Oh, the melancholy years that have intervened between then and now! Hopeless upon a dark and boundless sea, drifting farther and farther from land! Oh, the youthful aspirations that have been wrecked by, and gone down forever in, this all-swallowing deep!—the mortifications, disappointments, and humiliations that stand out upon this black ocean of despair, and like huge and abortive figures of deformity mock me in my dreams, and taunt me in my waking hours! For I sing only the “pains” of opium; its “pleasures” I have yet to see. For that cannot be accounted a pleasure which is attended with sadness, and that stimulation will not be considered a benefit which is followed by reaction and collapse.

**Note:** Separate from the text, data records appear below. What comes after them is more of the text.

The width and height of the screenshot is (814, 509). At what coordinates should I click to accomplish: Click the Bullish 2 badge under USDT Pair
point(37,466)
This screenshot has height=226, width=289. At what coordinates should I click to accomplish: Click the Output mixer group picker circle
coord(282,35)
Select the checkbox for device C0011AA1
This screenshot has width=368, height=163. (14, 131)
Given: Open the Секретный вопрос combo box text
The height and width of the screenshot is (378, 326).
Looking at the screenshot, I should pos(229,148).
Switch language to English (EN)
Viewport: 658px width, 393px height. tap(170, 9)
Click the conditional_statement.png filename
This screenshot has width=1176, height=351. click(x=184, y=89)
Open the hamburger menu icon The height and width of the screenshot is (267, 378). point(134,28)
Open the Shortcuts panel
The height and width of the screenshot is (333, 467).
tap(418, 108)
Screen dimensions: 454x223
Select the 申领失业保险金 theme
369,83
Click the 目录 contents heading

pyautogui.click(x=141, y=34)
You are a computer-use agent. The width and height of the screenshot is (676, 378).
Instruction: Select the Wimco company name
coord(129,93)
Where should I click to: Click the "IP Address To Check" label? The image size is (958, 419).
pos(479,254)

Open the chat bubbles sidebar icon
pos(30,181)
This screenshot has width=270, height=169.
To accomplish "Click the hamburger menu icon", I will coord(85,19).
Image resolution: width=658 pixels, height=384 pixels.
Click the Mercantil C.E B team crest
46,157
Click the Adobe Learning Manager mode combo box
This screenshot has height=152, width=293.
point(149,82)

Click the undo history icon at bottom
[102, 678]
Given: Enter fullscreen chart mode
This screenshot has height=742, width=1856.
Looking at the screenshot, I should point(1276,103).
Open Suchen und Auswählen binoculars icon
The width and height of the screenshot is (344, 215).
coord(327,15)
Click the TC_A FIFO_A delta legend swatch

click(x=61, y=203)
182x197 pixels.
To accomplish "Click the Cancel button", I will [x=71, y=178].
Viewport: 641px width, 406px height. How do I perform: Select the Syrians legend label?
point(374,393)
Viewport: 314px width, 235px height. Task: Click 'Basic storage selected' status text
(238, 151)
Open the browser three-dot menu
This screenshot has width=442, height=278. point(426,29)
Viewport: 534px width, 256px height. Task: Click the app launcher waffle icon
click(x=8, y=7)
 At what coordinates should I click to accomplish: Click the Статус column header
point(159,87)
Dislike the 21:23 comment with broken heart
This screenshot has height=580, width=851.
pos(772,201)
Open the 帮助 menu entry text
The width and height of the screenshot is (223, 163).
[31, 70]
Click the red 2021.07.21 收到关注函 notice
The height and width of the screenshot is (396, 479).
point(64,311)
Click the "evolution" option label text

De Quincey says that he never experienced the collapse and depression consequent upon indulgence in opium. The first doses I took, though they stimulated me to the skies, sickened me at the same time, and left me in such a collapsed condition that it required twenty-four hours to completely recover. I do admit that, when one’s sensibilities have become deadened and hardened by long use of opium, when all the fervor is burnt out of one, and it no longer stimulates, or its stimulation is barely perceptible,—that then, indeed, there is not much reaction. But what eater of opium, after taking much of the drug the day previous, ever arose in the morning without feeling unutterably miserable? What would you call this, unless reaction?

“The time has been, my senses would have cool’d
To hear a night-shriek; and my fell of hair
Would at a dismal treatise rouse and stir,
As life were in’t.”

And I could not even go into an unlighted room after nightfall without the most terrifying feelings of abject fear. There was not a night came during a certain period without bringing with it the most harrowing and dreadful forebodings of death before morning. I must in justice state that I was using some quinine at this time to break up a fever that was continually attacking me, and that I was then again using morphia by means of the hypodermic syringe (having been induced to adopt that mode by another person who was using it in the same way,—which I found to be much more injurious than taking it per mouth); nevertheless, it was still the opium habit, and it was that which induced the fever, and made necessary the quinine.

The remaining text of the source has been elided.